为明确液析碳化物的形成与工艺的关系和产生机制,以及受添加稀土元素的影响,对添加稀土元素和未添加稀土元素的GCr15系连铸高碳铬轴承钢进行了不同冷却速率下的重熔凝固实验。试样凝固完毕后,采用OM、EPMA、SEM和XRD等表征和分析了铸态轴承钢中的液析碳化物的数量、面积、平均尺寸和化学成分等与冷却速率的关系,以及添加稀土元素的影响效果。结果表明,GCr15系轴承钢液析碳化物的类型为M₃C型渗碳体,Cr含量较高,可达15% (质量分数)以上,并且随冷速增加,其数量明显增加。但是,当冷却速率较快时,初生奥氏体细化,同时因形成碳化物所需的C、Cr元素扩散时间减少,碳化物尺寸显著减小,且分布更加弥散均匀。通过对比分析添加稀土元素对凝固组织的影响,发现稀土元素有细化奥氏体进而细化液析碳化物的作用。根据不同冷速下液析碳化物的特点,提出了高碳铬轴承钢凝固过程一次碳化物形成的动力学机制。

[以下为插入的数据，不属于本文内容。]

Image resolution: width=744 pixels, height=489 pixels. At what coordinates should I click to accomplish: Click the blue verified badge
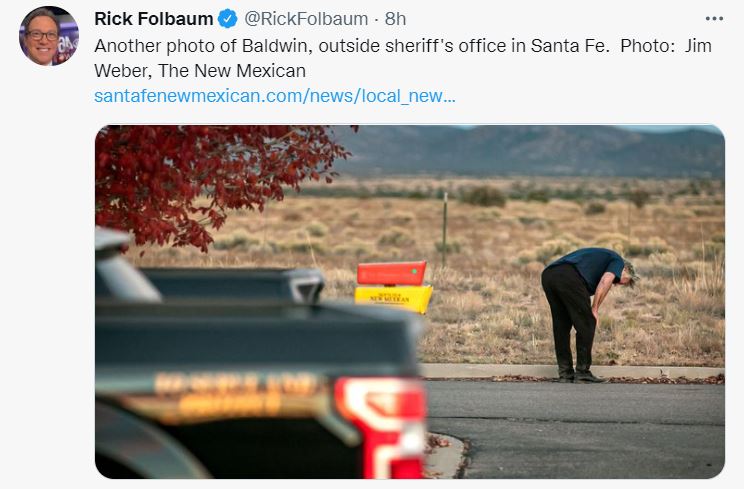point(228,19)
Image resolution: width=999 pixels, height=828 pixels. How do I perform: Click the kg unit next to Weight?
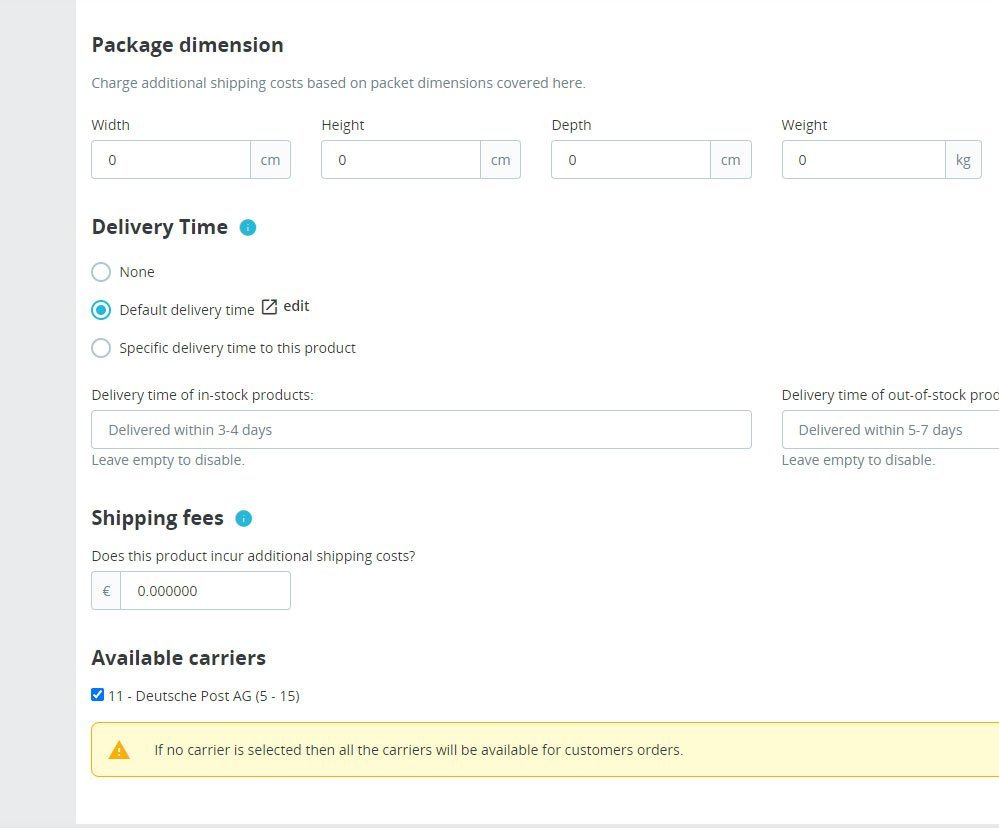pos(963,160)
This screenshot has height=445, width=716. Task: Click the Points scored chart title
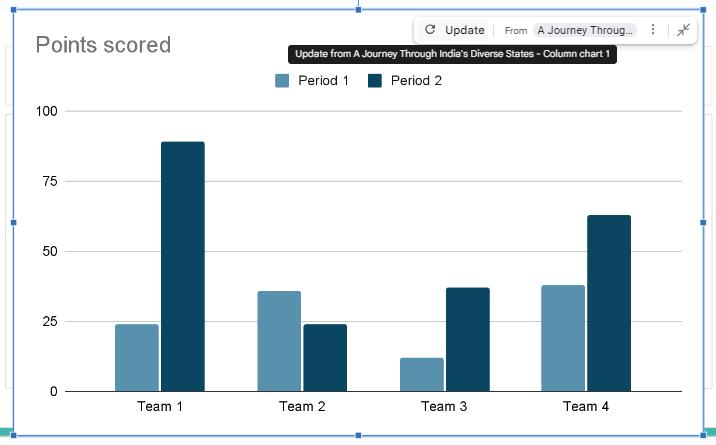click(x=103, y=45)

关键词 ：轴承钢, 重熔凝固, 液析碳化物, 冷却速率

Abstract：

Bearing is one of the most technologically important engineering components in machines. With the development of several advanced steel-refining technologies to suppress the detrimental effect of nonmetallic inclusions on the mechanical properties of materials, the impact of carbides on the service life of bearings has gradually highlighted. The carbides have become a key factor in determining the performance of a bearing, particularly for primary carbides formed during the solidification of high carbon-chromium bearing steel. Therefore, exploring the formation mechanism of primary carbides and their control strategies is vital to improve the manufacturing process of bearing steel as well as the service life and reliability of bearings. To clarify the formation mechanism of primary carbides and the effects of the processing technique, as well as the addition of rare earth elements, a modified type of GCr15 high carbon-chromium bearing steel with and without rare earth elements was remelted and solidified at different cooling rates. After solidification, the quantity, area, average size, and chemical composition of the primary carbide in the as-cast bearing steel were characterized and analyzed via OM, EPMA, SEM, and XRD. The results show that the type of carbide in GCr15 series bearing steel is M₃C cementite with high Cr content (more than 15%, mass fraction). The nucleation rate of M₃C cementite increased with the increase in the cooling rate; thus, the number of carbides increased considerably. However, at very high cooling rates, the primary austenite was refined and the diffusion time of C and Cr elements required to form carbides declined; therefore, the size of carbides was reduced significantly, resulting in more uniform dispersion of the carbides. Moreover, the addition of rare earth elements could refine the primary austenite, and subsequently, refine the carbide to some extent. Considering the properties of the primary carbides at different cooling rates, the kinetic formation mechanism for the primary carbide in high carbon-chromium bearing steel during solidification is proposed.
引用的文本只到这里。